Otherwise, if you don't want to or can't use a library, you could look at this SO answer or this SO answer to see how others have tackled roll-your-own CSV parsers.

0
votes

I would recommend using a CSV library to parse CSV data - the format is a mess and painful to get right.

I would suggest kantan.csv, mainly because I'm the author but also because it lets you got a bit further than turning a CSV stream into a list of arrays of strings. Take, for example, the following input:

1,Foo,2.0
2,Bar,false

Using kantan.csv, you can write:

import kantan.csv.ops._

new File("path/to/csv").asUnsafeCsvRows[(Int, String, Either[Float, Boolean])](',', false)

Calling toList on the result will yield:

List((1,Foo,Left(2.0)), (2,Bar,Right(false)))
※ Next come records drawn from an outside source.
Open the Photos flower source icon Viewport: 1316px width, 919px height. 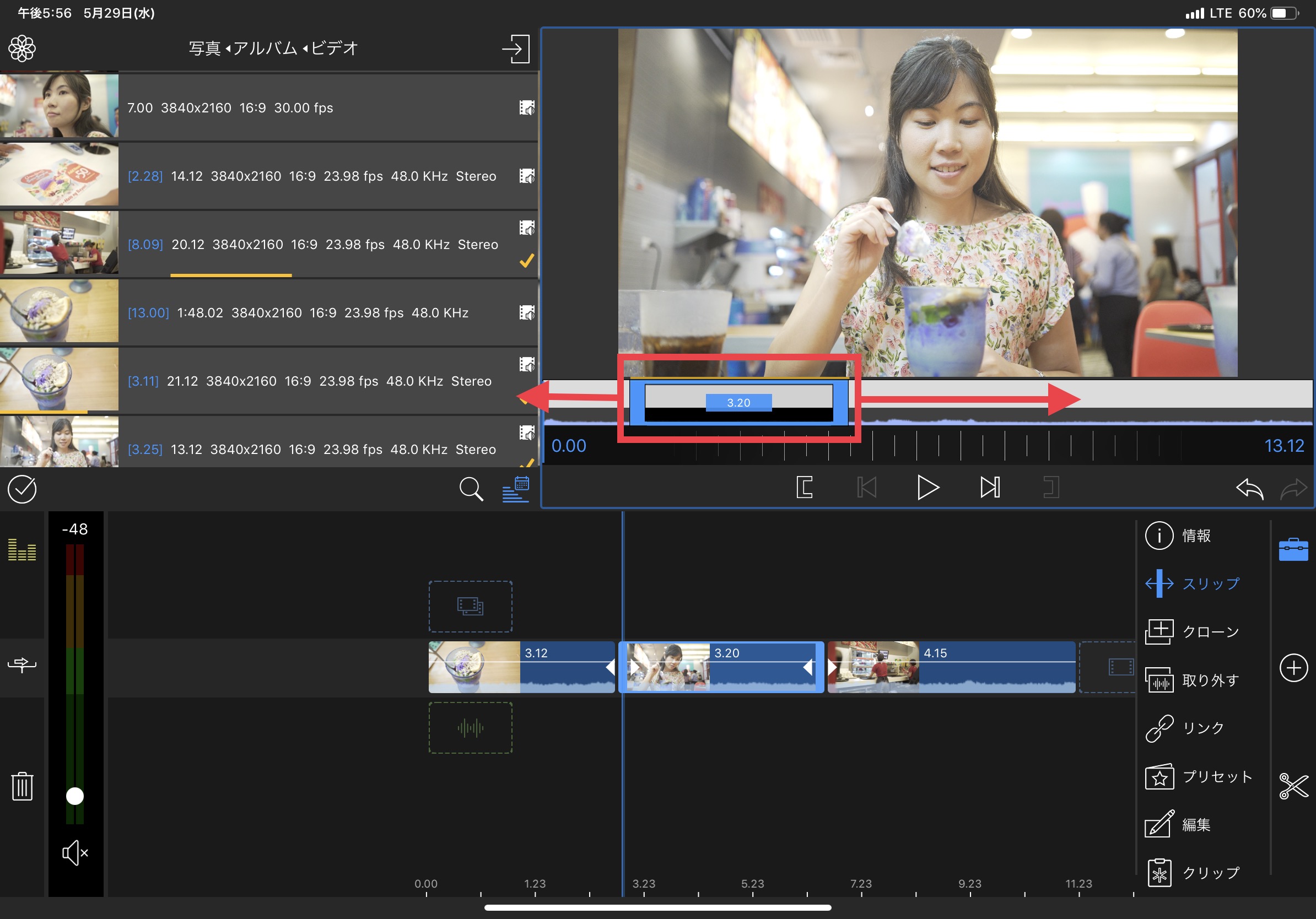pyautogui.click(x=23, y=48)
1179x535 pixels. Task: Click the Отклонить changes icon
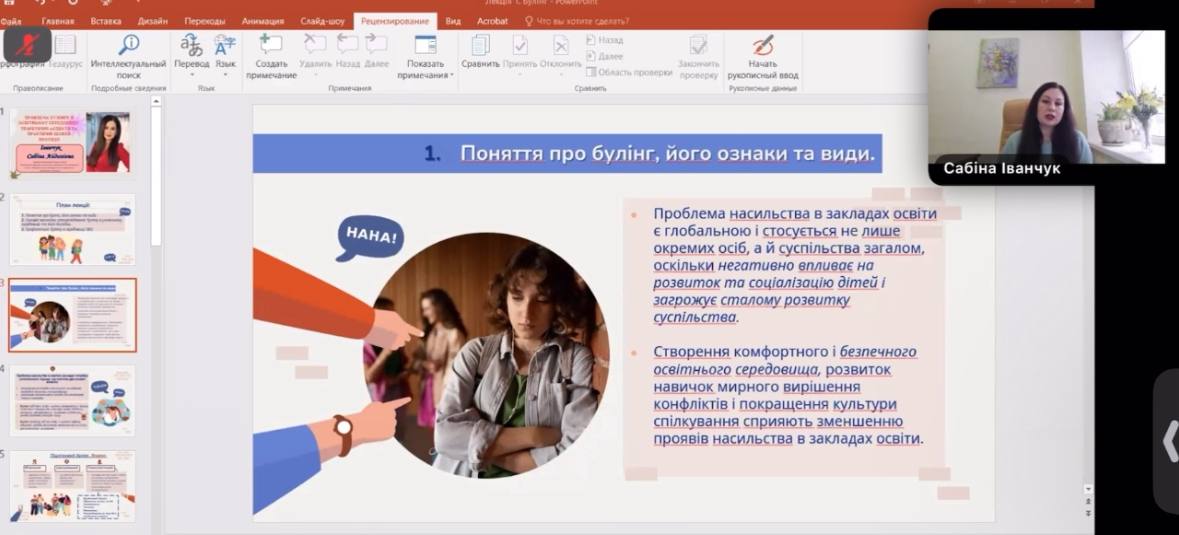click(x=561, y=45)
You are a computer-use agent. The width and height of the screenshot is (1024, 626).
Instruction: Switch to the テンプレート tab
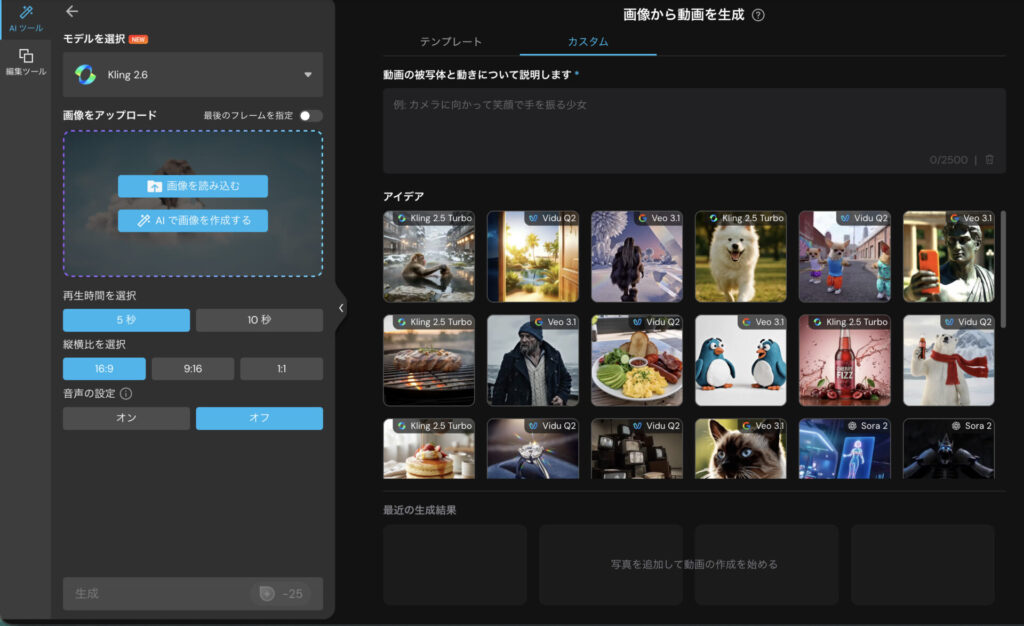coord(450,42)
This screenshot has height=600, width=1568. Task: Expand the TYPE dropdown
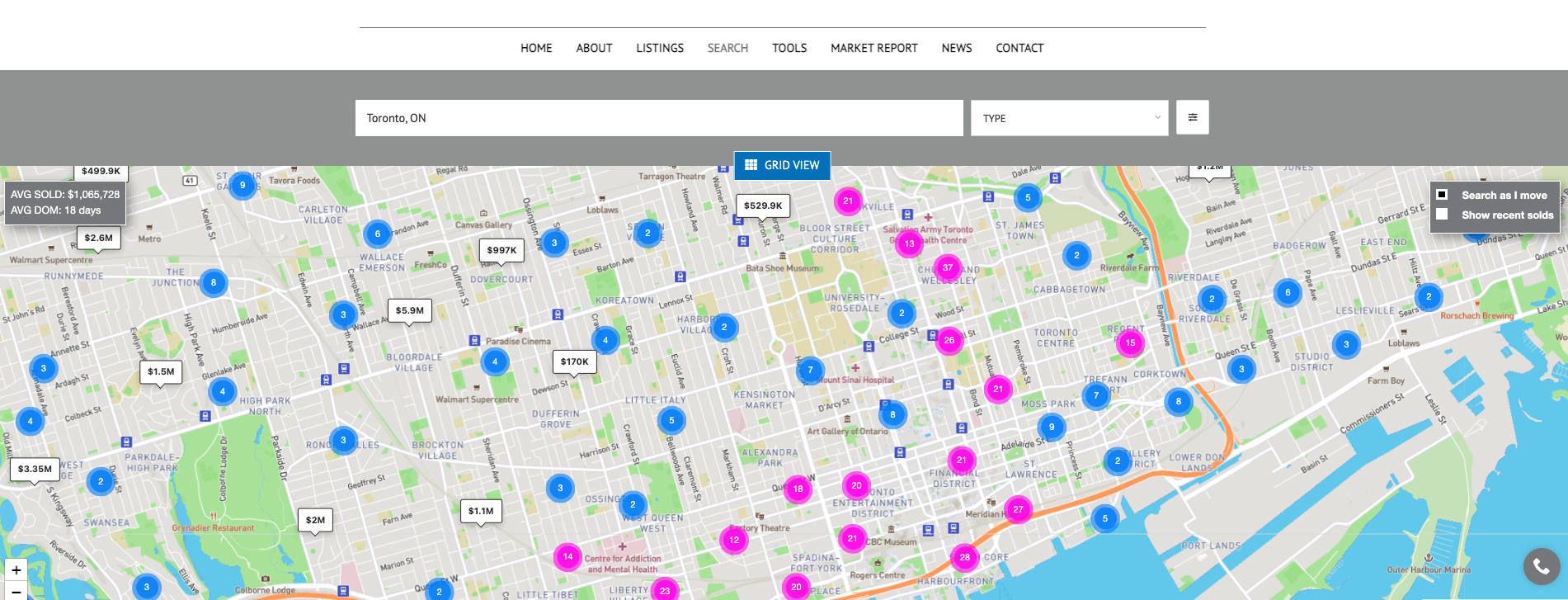[x=1070, y=118]
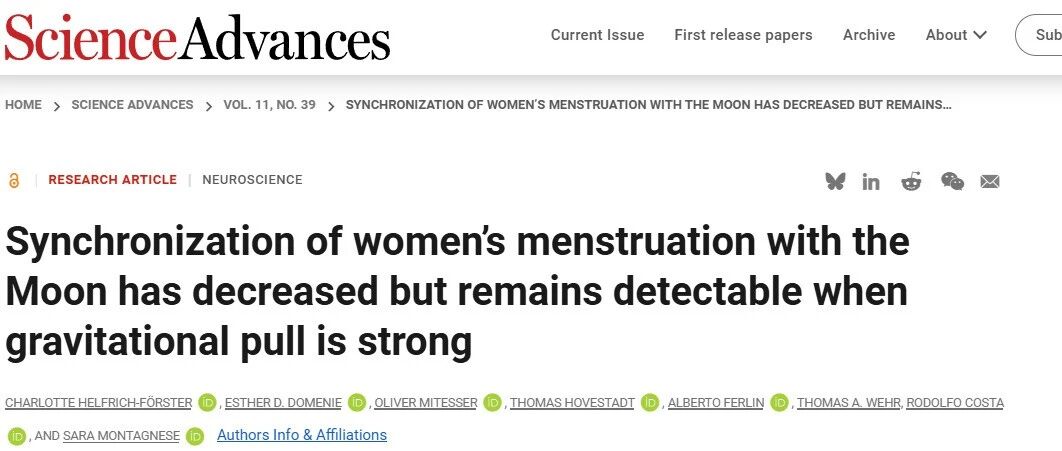Click the Science Advances logo

(x=197, y=37)
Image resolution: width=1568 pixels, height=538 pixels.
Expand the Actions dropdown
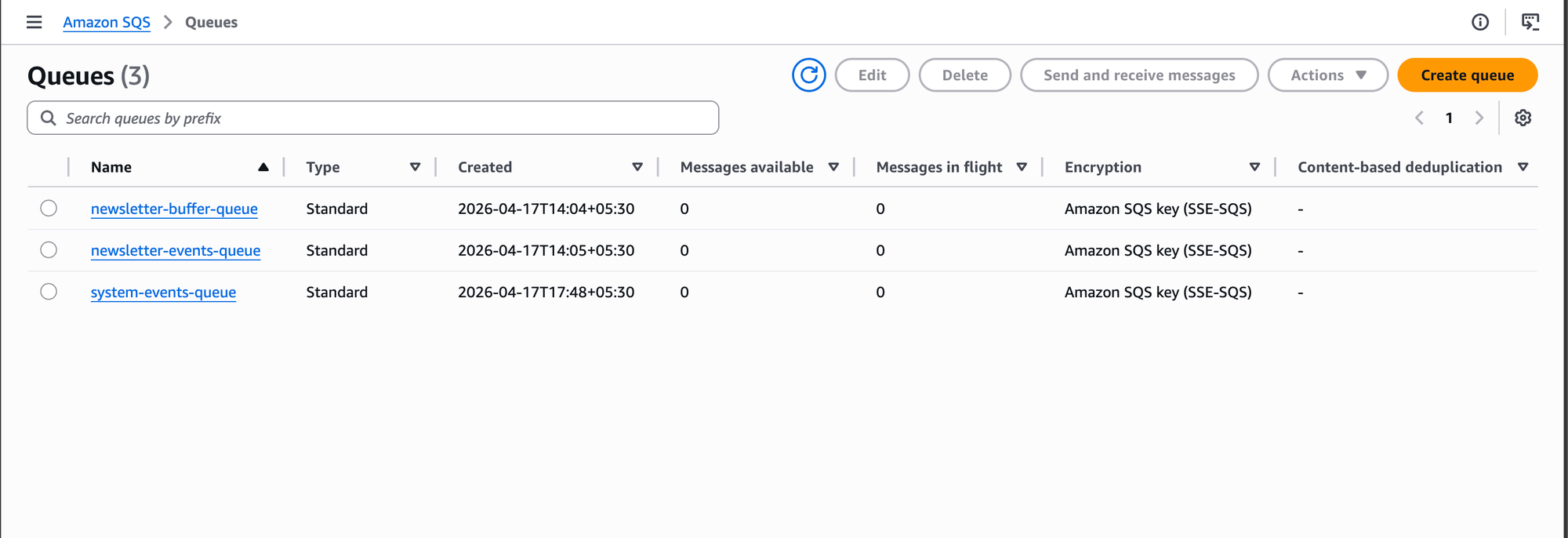click(1327, 75)
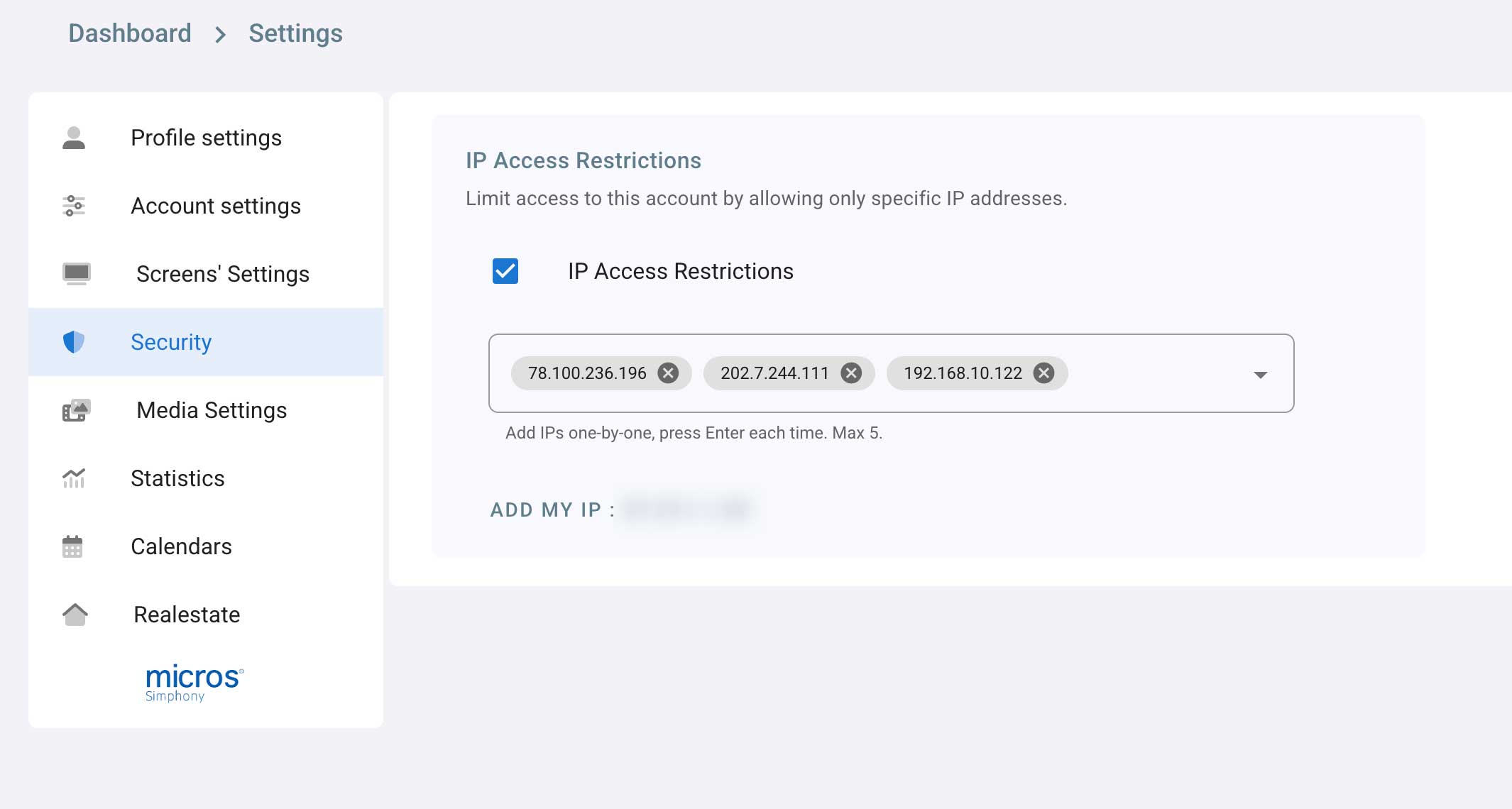Click the Calendars calendar icon
This screenshot has width=1512, height=809.
pyautogui.click(x=75, y=546)
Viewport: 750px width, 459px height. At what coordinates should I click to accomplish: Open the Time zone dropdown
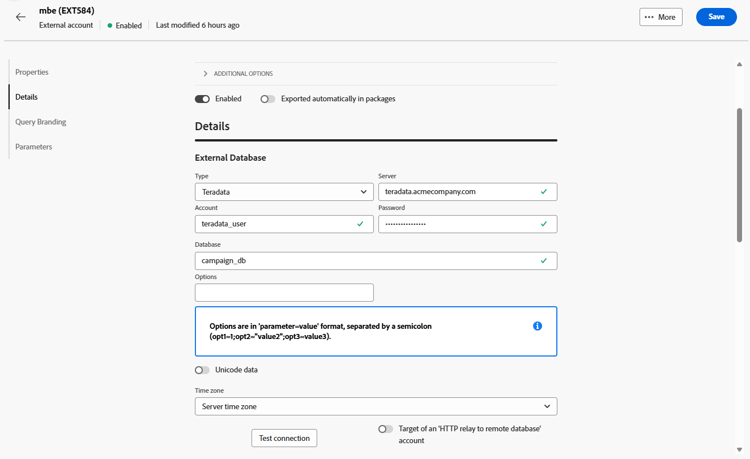click(x=376, y=407)
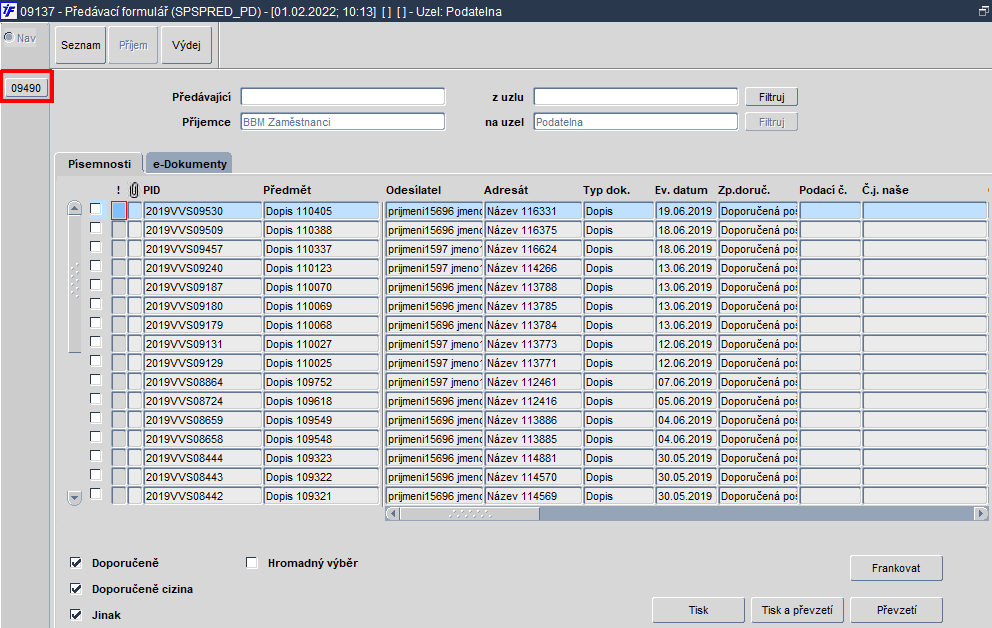Click the table scroll-down arrow icon
Viewport: 992px width, 628px height.
point(75,498)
Note how the last column is either a float or a boolean, but this is captured in the type of each element of the iterator.

0
votes

Below is my solution to parse CSV row:

String[] res = row.split(";");
for (int i = 0; i < res.length; i++) {
    res[i] = deQuotes(res[i]);
}
return res;

remove quotes with REGEXP:

static final Pattern PATTERN_DE_QUOTES = Pattern.compile("(?i)^\\\"(.*)\\\"$");

static String deQuotes(String s) {
    Matcher matcher;
    if ((matcher = PATTERN_DE_QUOTES.matcher(s)).find()) {
        return matcher.group(1).replaceAll("\"\"", "\"");
    }
    return s;
}

I hope it will help you.

-1
votes

You can actually split that line with a regex expression.

val s = """data0, "data1", data2, data3, "data4-1, data4-2, data4-3", data5"""

"""((".*?")|('.*?')|[^"',]+)+""".r.findAllIn(s).foreach(println)

btw. any library that can parse csv files can also parse a single csv line. Just wrap the string into a StringReader.